Dixon Technologies nearly doubled its revenue and profit in the first quarter of 2025-26, highlighting the strength in domestic electronics manufacturing.

Even new-age digital platforms are breaking into the top league. Food delivery major Swiggy, though still loss-making, saw revenues grow 54% in the June quarter with its quick-commerce arm, Instamart, registering particularly strong growth.

“Amfi’s reclassifications compel fund managers to realign portfolios, since largecap funds must track the top 100 companies by market cap," said Harshal Dasani, business head, INVasset PMS.

“Promotions like Swiggy or Dixon typically attract fresh inflows, while demotions such as Lupin or Havells often see outflows. The largecap tag also carries signalling value—it enhances liquidity, lowers perceived risk, and tends to command valuation premiums," Dasani added. “This reshuffle can therefore materially influence flows, positioning, and the relative attractiveness of companies on either side of the cutoff."

On the other side, companies in pharma, consumer goods, housing finance, energy and utilities may lose their largecap tag.

Info Edge has shed 20% this year as growth in its recruitment business slowed under global headwinds. Lupin has slipped 13% following unfavourable regulatory observations from the US Food and Drug Administration about its Nagpur facility.

United Spirits has fallen 17%, with quarterly profits down 14% to ₹417 crore, while Havells India has seen revenues shrink 6% and profits fell nearly 15% to ₹347 crore due to muted demand in its Lloyd consumer durables business.

Bajaj Housing Finance, telecom infra player Indus Towers, Adani Energy Solutions, and REC Ltd have also come under pressure, with muted earnings, rising costs, or weak sentiment dragging down stock performance despite occasional profit growth.

The midcap basket too is preparing for a shake-up.

Companies like Endurance Technologies, Delhivery, HDB Financial Services, Anthem Biosciences, Cohance Lifesciences, Apar Industries, Poonawalla Fincorp, and Gillette India are likely to move up the ladder.

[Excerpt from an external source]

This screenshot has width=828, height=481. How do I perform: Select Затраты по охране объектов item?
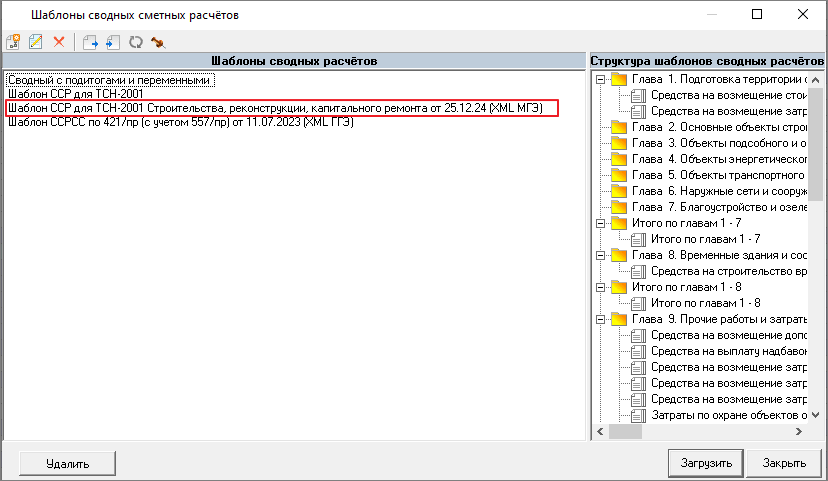pos(728,414)
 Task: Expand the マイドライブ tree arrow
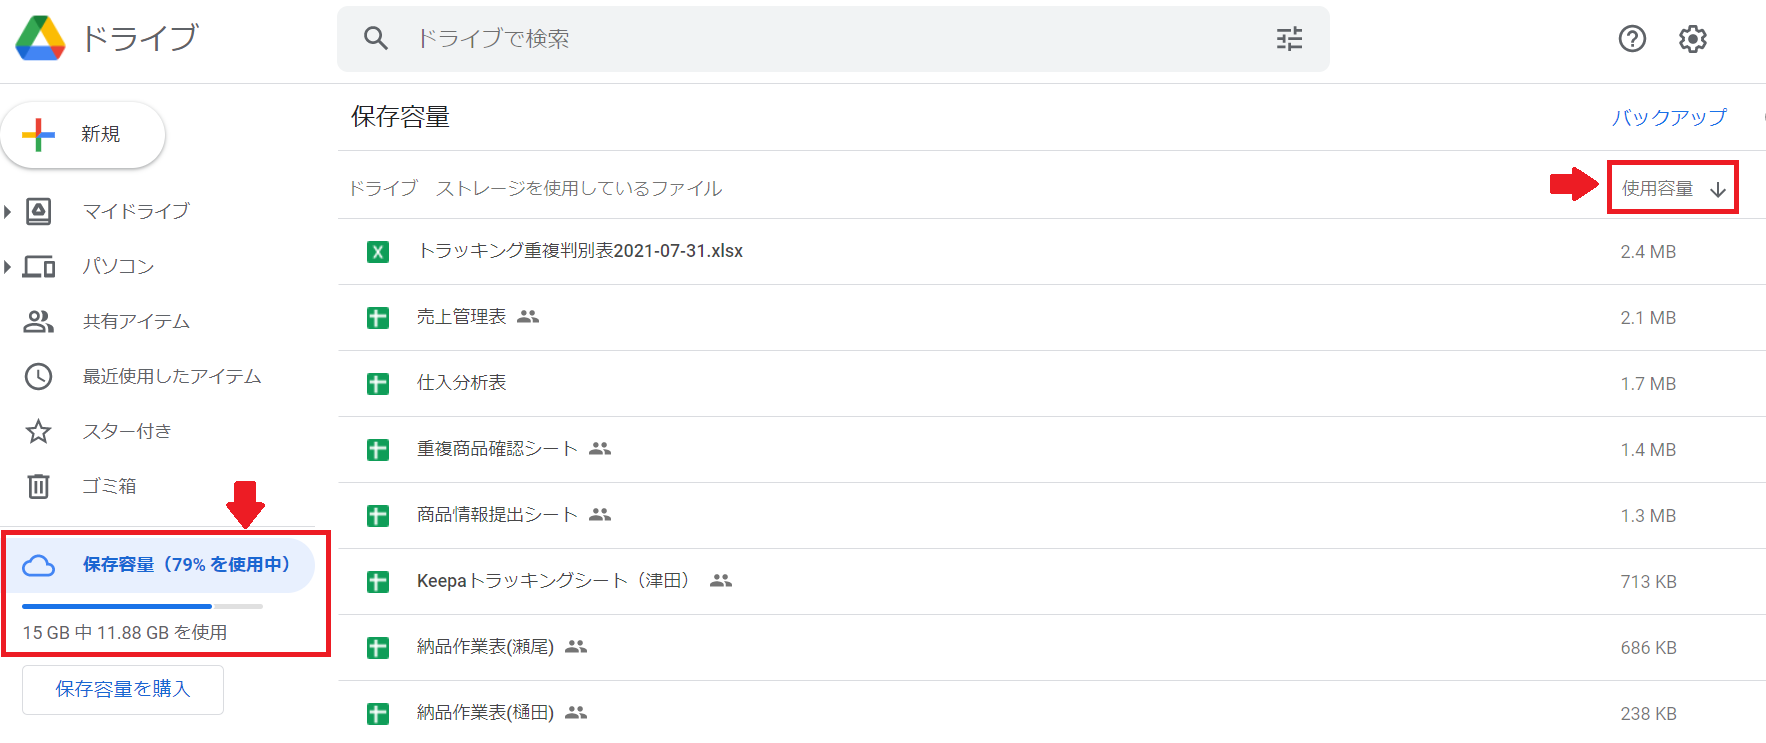[8, 211]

On the other hand, Tata Investment Corporation, Sona BLW, AIA Engineering, Gujarat Gas, LIC Housing Finance, Ajanta Pharma, Honeywell Automation, and Central Bank of India may find themselves pushed lower on account of weak earnings or lacklustre share performance.

While Amfi’s classification does not automatically force fund managers to reallocate, it is the official benchmark for categorising portfolios. Active managers often rebalance positions ahead of the rejig, and the largecap label itself is a magnet for fresh inflows, higher liquidity, and greater visibility.

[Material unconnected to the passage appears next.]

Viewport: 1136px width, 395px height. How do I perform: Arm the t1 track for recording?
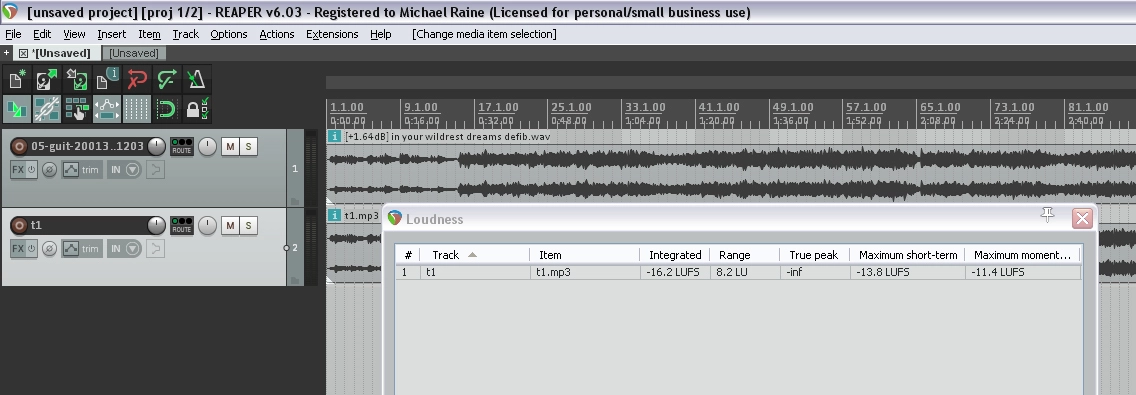click(20, 225)
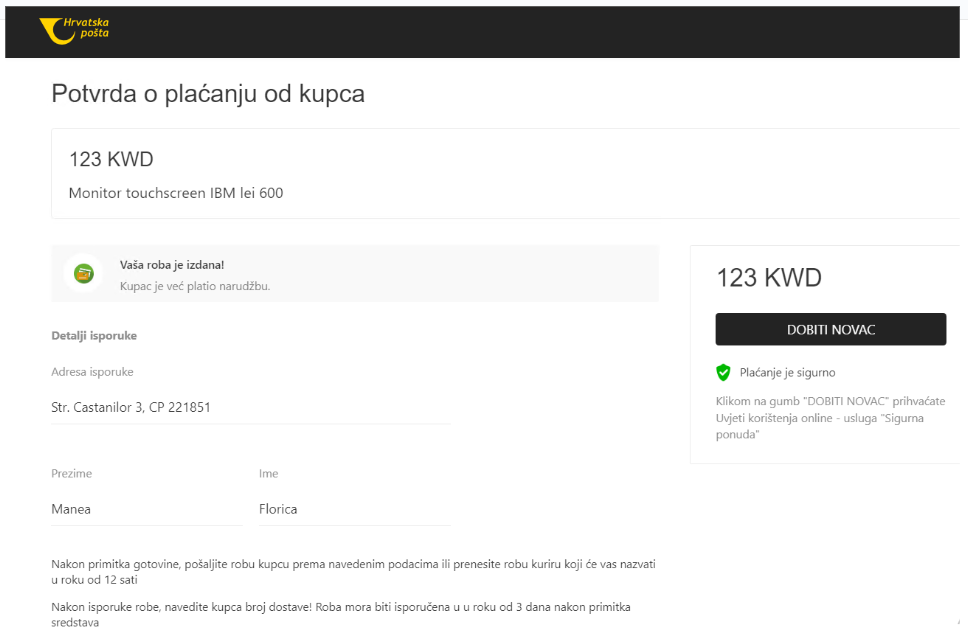The width and height of the screenshot is (968, 643).
Task: Click the green shield checkmark icon
Action: click(722, 372)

Introduced in 2017 by the Securities and Exchange Board of India to ensure uniformity across fund houses, the exercise has since become a critical signalling mechanism for investors and institutions alike.

“The reshuffle highlights how India’s growth engines are shifting from legacy industrial and IT-heavy bases towards consumption-driven, tech-enabled and innovation-led businesses. Rising thresholds now reward scalable platforms and demand-linked sectors," said Dasani of INVasset PMS.